In many ways, being in a job that you don't like and has no future prospects, is more damaging to your psyche than being unemployed. That is where I found myself after I graduated from University with a first class Honours Degree. It was the worst year of the recession, and I struggled to find any work that even remotely resembled what I'd studied. I found myself falling between the cracks into dead end job land. Unfortunately, in those kind of jobs you spend a lot of time in your head thinking: Is this where I want to be for the rest of my life? Getting up in the morning, pulling on a uniform and name-tag, asking people if they'd like a bag with their change. I knew I needed to break free, but for ages I just didn't know how.
I searched the internet and filled out countless information requests to all sorts of courses because I was desperate and not sure what I really wanted. Pitman was the only one to actually call me back. I felt that was a good sign.
So I chose Pitman. I really enjoyed my course and Maria was very helpful in explaining the upgrading options to me. My confidence grew with each new module and I managed to pluck my self-respect out from where it had been hiding when I was part-time employed. The Pitman staff helped me adjust my CV to a better format and make my growing skills stand out. I then had the courage to apply for jobs I previously would have felt under-qualified and inexperienced for.
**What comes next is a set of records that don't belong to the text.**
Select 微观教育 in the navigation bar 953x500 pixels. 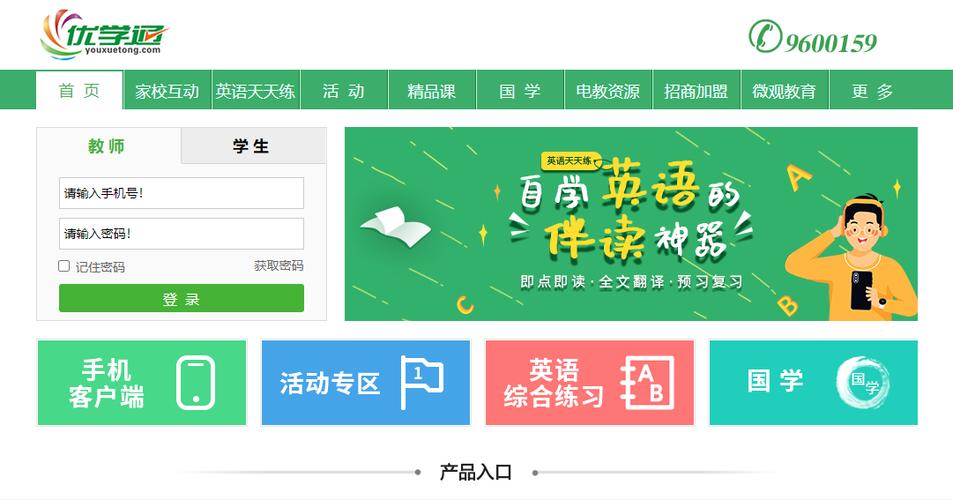(x=785, y=91)
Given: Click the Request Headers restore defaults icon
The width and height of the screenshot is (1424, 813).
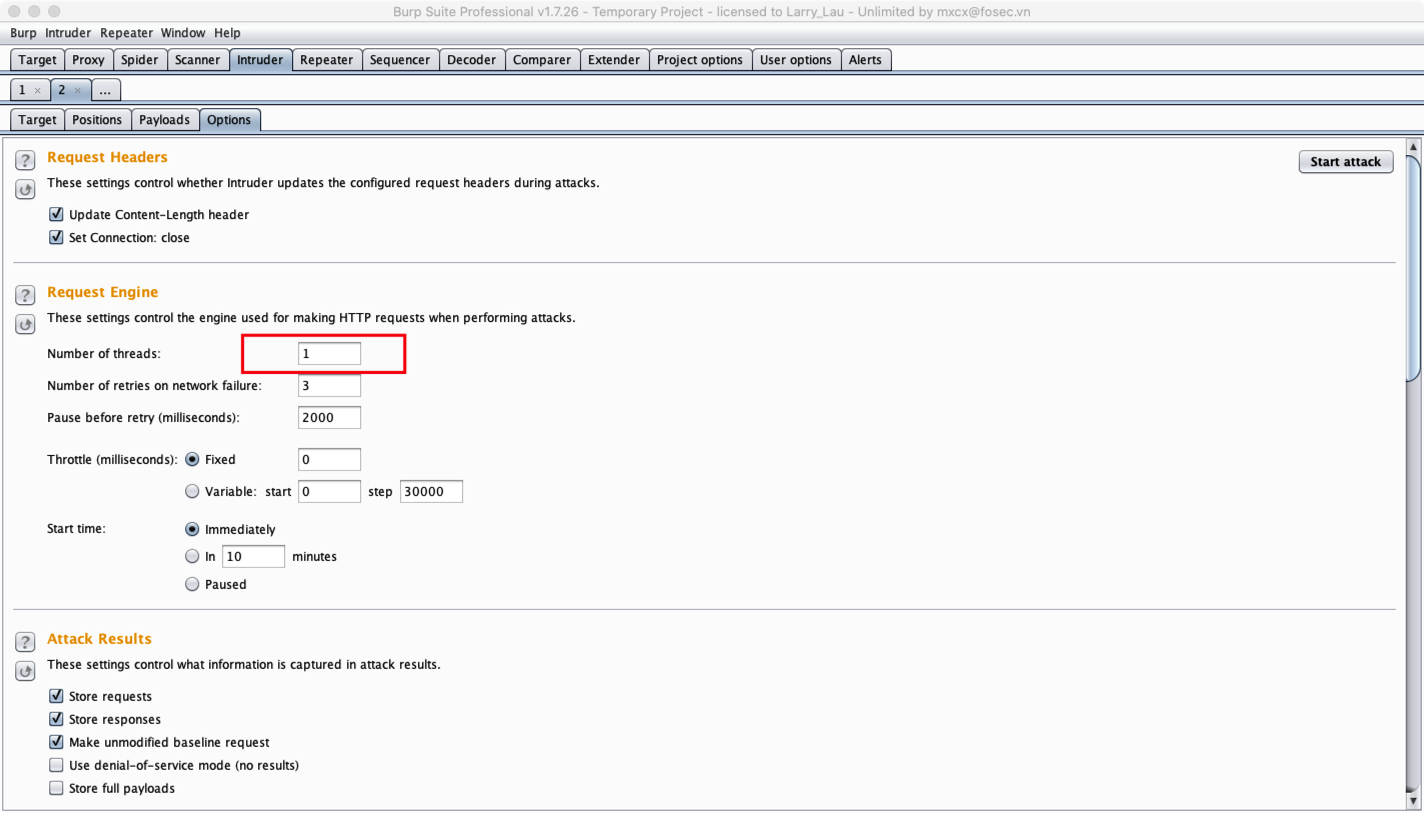Looking at the screenshot, I should click(x=25, y=189).
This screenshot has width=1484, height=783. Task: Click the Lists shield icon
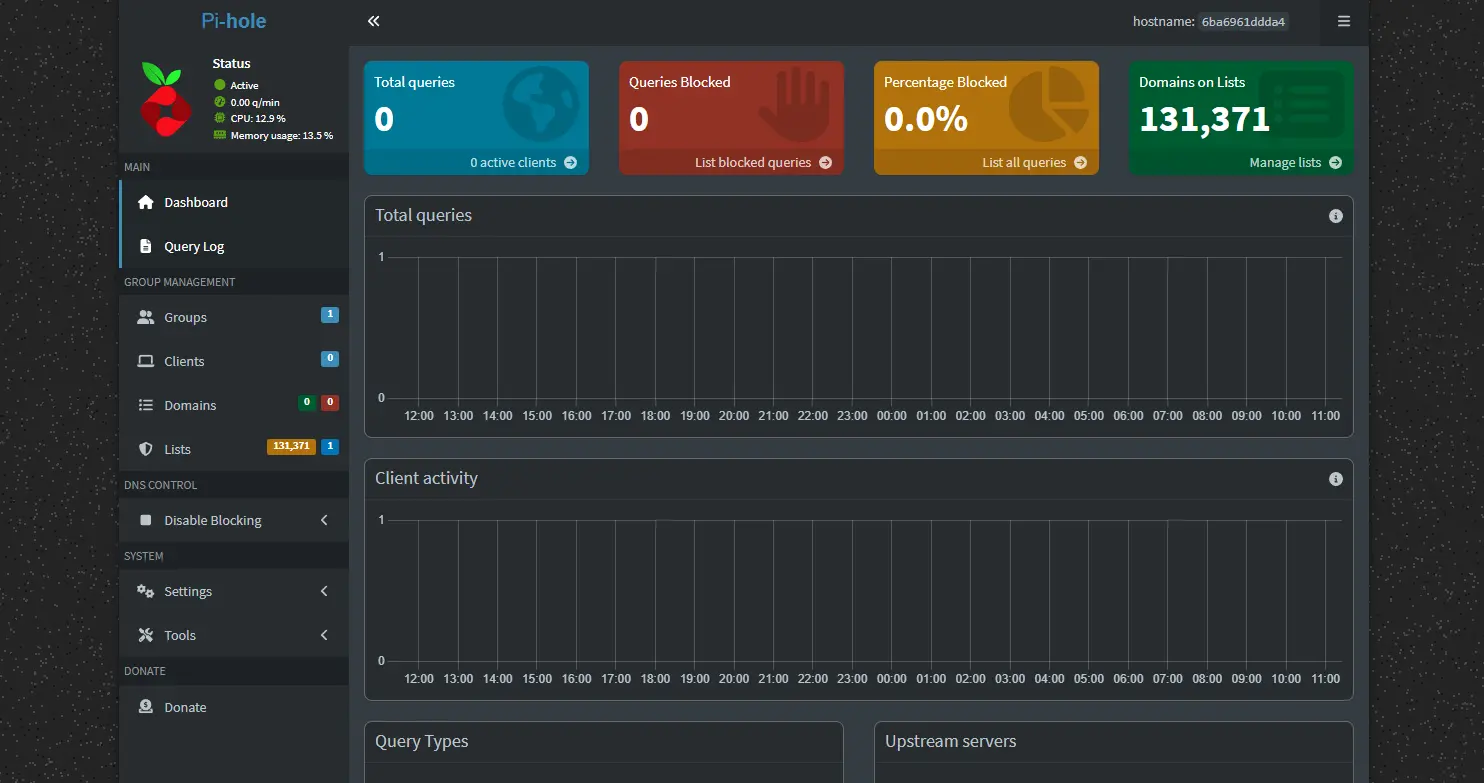pyautogui.click(x=146, y=449)
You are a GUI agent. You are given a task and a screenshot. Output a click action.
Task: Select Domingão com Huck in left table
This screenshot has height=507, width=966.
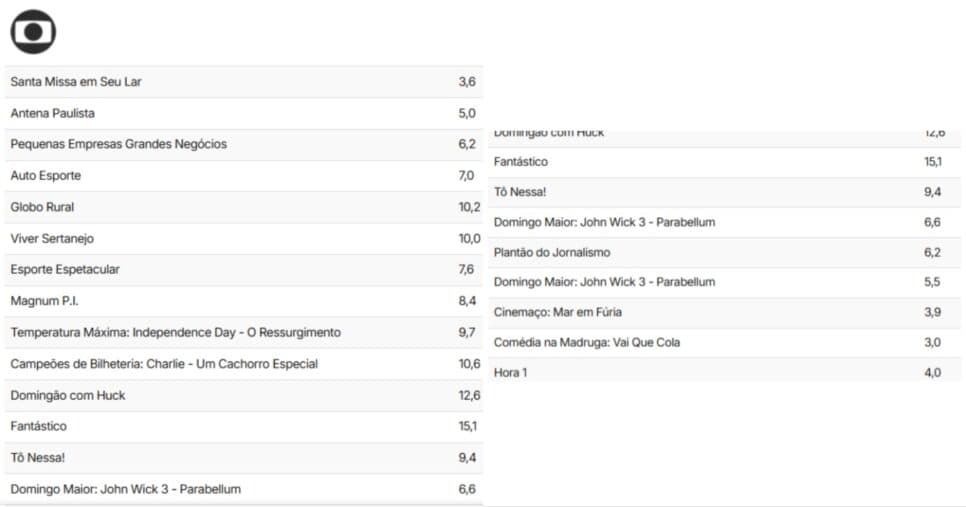(x=244, y=395)
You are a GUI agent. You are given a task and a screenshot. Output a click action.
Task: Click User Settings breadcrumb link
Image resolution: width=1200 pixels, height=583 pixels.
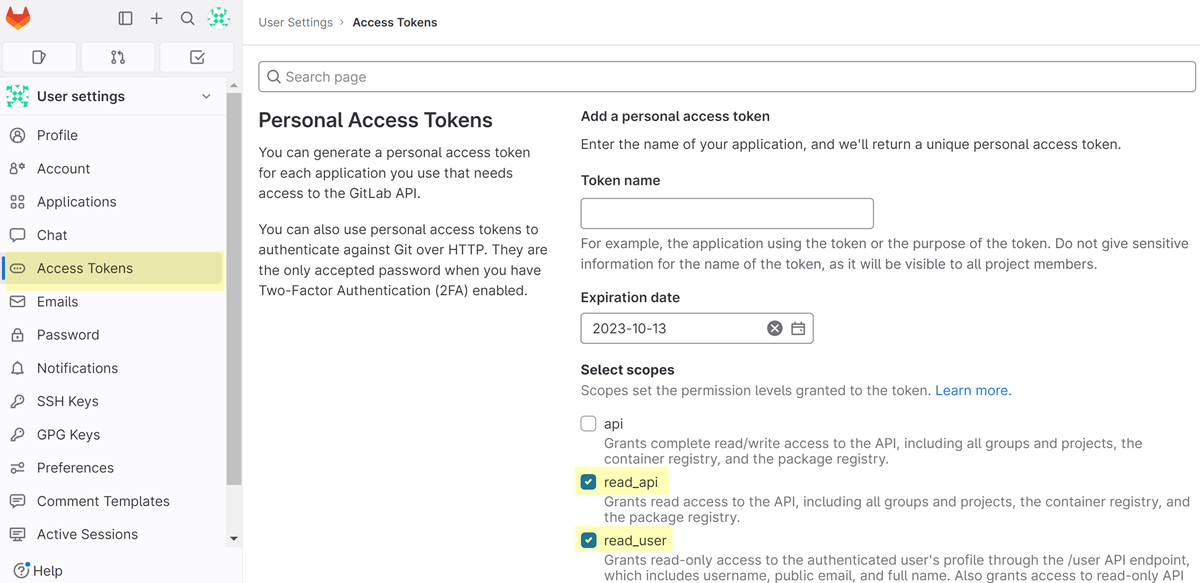[x=295, y=22]
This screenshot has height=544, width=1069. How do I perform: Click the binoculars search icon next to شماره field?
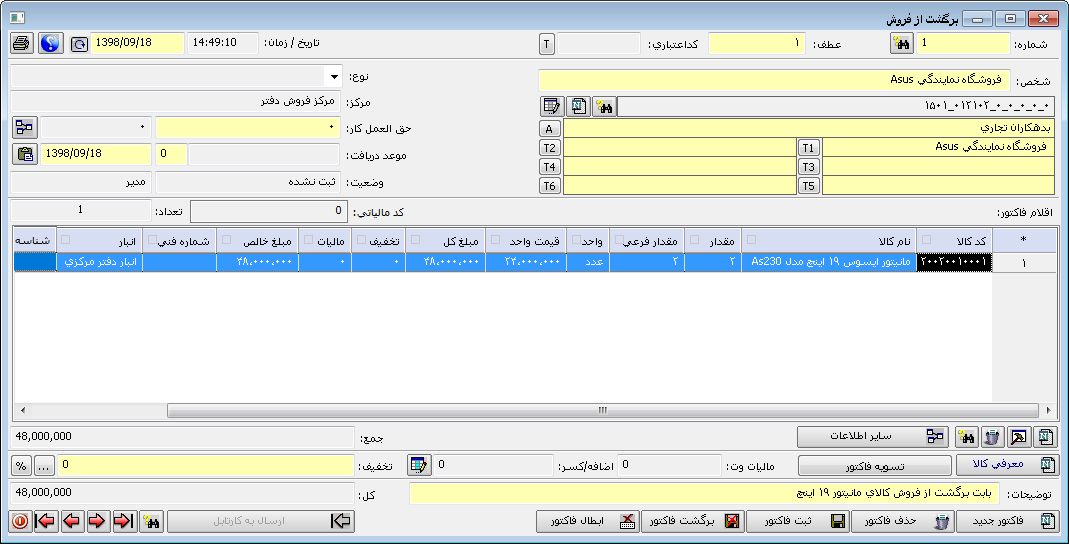coord(901,44)
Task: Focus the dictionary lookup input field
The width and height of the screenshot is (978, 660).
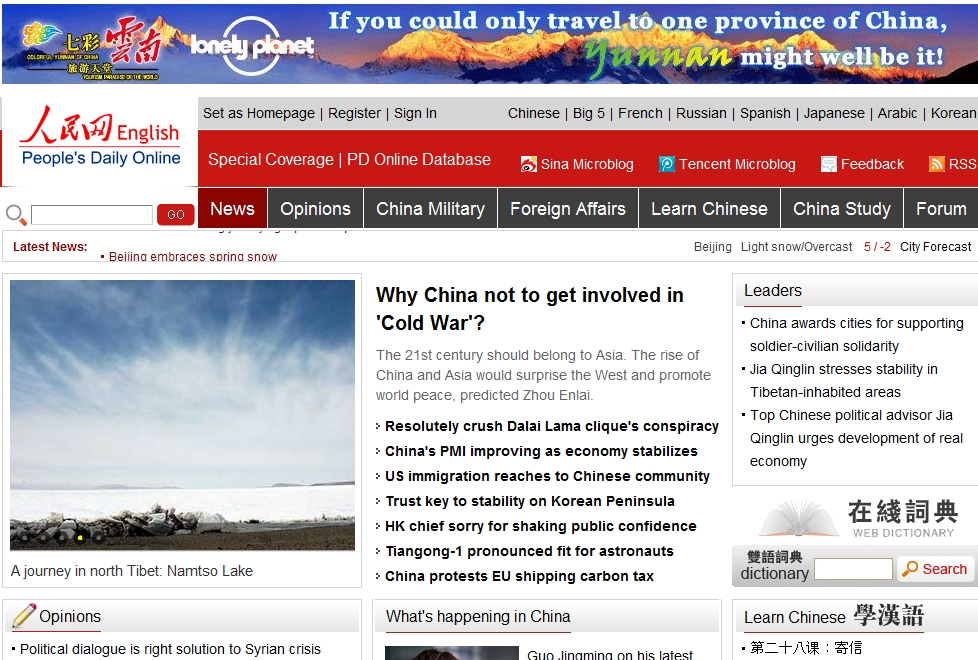Action: click(x=853, y=569)
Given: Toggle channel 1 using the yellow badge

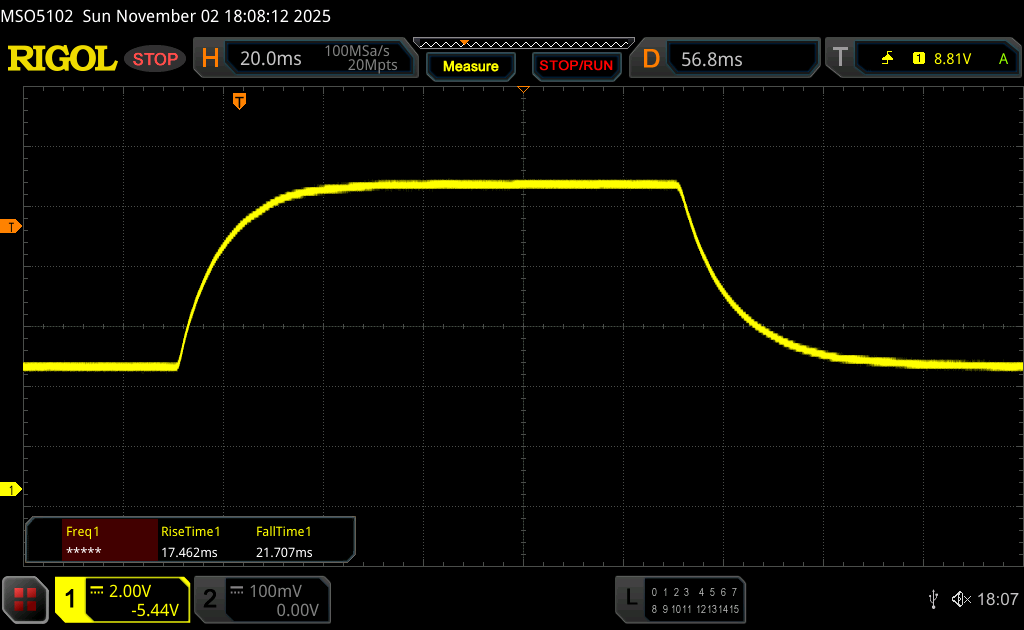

One month before I completed my Executive PA course, I was offered a job. It wasn't exactly what I was looking for but it seemed like some kind of salvation after being on the job seekers allowance for so long. I see it as a step on the ladder I'm climbing.
I'm now happy with the direction in which my life is heading. My bank balance is happier too. The future doesn't feel so bleak anymore. Going to Pitman is one of the best decisions I've ever made. My only regret is that I didn't do it sooner.